_Work task_. Every line from the one that contains "This screenshot has height=360, width=640." to the end of the records must be restated word for word. No other line belongs in the answer.

[Stored data]

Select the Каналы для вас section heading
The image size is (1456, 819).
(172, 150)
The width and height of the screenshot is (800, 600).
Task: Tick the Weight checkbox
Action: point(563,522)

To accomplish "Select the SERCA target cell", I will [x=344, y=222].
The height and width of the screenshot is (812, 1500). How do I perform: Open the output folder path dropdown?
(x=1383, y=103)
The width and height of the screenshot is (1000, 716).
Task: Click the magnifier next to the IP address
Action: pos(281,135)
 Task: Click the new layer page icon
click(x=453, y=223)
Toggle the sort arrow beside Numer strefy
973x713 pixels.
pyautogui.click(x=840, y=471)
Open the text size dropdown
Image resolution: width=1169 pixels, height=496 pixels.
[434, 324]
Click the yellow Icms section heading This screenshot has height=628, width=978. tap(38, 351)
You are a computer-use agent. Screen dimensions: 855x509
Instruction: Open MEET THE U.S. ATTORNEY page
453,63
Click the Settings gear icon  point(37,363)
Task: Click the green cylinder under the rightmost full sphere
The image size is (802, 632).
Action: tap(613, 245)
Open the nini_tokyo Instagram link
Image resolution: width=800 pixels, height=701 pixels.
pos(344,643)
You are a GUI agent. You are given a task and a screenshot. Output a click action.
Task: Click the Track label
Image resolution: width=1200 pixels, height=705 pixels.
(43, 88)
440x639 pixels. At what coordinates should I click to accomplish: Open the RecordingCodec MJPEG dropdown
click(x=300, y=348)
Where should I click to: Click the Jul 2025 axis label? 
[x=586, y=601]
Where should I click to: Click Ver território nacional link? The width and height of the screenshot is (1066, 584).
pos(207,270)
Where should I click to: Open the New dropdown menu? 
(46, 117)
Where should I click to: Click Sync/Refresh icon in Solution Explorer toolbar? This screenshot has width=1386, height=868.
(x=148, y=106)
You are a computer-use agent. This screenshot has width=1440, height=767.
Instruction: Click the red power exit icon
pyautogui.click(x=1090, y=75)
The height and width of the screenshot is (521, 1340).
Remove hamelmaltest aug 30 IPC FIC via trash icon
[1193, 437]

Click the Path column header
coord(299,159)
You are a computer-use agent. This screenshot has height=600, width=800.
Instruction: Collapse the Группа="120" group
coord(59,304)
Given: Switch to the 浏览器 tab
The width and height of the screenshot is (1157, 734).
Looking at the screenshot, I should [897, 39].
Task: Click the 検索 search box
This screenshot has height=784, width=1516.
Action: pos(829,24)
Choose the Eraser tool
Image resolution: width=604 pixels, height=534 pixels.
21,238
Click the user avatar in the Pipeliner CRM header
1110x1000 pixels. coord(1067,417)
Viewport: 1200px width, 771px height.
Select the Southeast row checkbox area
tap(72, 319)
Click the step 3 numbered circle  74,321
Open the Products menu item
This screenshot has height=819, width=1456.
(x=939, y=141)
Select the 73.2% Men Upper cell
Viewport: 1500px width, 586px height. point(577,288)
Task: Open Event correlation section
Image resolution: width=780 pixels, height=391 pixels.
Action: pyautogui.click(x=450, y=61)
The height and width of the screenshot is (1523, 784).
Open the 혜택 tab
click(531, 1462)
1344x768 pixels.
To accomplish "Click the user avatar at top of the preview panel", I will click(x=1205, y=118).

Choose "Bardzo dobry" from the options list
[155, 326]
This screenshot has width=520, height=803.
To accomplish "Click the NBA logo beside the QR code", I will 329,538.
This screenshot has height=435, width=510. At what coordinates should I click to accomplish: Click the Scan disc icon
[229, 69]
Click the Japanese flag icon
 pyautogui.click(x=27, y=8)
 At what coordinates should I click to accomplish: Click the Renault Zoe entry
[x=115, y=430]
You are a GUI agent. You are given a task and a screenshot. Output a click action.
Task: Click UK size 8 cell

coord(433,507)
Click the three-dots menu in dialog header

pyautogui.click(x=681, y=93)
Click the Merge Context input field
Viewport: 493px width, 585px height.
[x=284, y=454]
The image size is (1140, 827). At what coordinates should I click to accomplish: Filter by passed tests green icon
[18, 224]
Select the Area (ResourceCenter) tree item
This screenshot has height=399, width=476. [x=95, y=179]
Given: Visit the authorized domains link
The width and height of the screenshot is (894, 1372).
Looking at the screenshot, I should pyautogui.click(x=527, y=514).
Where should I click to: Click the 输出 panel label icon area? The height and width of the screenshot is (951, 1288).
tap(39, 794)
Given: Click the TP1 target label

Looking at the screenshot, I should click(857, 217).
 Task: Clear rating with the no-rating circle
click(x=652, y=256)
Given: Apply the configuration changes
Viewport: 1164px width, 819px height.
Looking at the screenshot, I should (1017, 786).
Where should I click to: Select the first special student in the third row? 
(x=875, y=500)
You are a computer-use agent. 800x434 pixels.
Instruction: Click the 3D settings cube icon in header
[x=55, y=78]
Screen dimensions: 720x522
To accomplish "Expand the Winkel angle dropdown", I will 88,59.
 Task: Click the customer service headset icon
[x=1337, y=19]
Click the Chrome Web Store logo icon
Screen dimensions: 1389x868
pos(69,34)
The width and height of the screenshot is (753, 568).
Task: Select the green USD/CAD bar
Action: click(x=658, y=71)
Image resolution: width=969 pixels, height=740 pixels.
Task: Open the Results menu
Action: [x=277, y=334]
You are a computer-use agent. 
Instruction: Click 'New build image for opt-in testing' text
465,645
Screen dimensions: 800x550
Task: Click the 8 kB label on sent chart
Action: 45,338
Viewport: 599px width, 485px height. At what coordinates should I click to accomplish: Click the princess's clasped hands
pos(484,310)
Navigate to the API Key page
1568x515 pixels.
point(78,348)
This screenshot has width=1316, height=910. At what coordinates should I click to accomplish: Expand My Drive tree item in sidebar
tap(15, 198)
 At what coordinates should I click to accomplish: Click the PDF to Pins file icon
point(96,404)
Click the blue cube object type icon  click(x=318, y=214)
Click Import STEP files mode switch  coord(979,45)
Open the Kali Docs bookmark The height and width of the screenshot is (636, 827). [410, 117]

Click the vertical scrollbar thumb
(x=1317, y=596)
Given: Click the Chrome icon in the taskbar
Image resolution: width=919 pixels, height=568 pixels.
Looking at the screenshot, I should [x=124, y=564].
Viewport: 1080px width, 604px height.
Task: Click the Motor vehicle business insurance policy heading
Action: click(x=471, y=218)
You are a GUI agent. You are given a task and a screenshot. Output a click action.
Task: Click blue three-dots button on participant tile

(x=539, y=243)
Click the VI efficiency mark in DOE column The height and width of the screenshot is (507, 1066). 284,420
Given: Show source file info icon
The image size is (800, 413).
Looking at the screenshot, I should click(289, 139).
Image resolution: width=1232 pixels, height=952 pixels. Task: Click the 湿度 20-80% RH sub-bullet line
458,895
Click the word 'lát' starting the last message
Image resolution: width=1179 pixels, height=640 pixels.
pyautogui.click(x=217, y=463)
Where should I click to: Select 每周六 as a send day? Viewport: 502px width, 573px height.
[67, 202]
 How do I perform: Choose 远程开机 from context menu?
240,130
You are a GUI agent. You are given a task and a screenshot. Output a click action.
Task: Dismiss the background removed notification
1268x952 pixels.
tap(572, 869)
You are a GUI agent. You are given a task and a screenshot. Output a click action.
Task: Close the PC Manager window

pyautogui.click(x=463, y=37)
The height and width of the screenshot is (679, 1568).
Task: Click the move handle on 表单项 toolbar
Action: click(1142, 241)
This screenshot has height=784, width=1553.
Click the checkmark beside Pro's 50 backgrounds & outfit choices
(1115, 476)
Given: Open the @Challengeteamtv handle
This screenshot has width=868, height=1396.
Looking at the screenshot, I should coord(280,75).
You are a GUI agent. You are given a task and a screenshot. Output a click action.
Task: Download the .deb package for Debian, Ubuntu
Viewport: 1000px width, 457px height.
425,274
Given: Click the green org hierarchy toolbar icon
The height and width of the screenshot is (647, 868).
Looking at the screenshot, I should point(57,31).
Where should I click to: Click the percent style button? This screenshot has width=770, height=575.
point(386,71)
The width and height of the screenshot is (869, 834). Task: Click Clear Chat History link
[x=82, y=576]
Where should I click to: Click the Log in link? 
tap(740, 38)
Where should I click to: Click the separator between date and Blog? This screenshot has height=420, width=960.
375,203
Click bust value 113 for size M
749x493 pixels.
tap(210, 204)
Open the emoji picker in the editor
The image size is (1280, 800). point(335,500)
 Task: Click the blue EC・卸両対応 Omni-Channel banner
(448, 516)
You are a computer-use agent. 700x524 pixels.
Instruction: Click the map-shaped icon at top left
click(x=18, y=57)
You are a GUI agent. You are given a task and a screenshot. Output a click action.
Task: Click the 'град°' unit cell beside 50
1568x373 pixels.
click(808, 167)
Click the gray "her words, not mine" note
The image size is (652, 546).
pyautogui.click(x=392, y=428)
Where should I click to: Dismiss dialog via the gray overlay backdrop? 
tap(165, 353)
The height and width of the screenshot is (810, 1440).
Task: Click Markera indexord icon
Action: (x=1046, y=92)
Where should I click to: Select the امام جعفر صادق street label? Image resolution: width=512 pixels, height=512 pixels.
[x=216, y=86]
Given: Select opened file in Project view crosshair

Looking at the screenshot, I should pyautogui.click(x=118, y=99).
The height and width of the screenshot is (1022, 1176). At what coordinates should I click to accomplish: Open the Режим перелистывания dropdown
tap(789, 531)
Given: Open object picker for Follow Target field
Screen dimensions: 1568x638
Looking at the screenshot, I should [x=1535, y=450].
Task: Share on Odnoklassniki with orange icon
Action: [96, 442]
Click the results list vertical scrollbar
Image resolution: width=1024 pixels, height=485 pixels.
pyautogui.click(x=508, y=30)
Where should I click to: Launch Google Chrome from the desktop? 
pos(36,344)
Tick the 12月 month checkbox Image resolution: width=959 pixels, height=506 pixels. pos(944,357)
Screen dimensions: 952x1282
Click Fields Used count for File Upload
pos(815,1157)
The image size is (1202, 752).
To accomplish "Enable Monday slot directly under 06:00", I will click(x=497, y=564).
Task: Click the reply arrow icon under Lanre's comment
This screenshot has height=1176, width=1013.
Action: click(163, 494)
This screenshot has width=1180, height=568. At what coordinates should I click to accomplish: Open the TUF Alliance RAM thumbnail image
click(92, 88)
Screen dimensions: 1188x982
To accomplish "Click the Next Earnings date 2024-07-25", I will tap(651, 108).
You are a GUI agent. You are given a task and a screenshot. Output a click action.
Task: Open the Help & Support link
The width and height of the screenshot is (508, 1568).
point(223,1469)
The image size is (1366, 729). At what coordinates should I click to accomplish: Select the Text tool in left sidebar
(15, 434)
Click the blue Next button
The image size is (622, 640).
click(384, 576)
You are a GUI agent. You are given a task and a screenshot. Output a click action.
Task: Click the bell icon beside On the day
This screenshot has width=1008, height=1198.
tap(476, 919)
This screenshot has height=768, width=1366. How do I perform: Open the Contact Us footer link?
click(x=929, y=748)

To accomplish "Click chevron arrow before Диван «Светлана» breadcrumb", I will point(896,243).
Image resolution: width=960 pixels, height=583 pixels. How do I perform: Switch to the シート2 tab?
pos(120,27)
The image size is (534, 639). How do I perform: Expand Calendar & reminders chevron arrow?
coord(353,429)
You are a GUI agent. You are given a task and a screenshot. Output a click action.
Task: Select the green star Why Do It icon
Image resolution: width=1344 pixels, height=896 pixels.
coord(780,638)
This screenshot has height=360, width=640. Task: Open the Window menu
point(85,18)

_Finished exercise_.
This screenshot has height=360, width=640. Task: Open the Window menu
point(85,18)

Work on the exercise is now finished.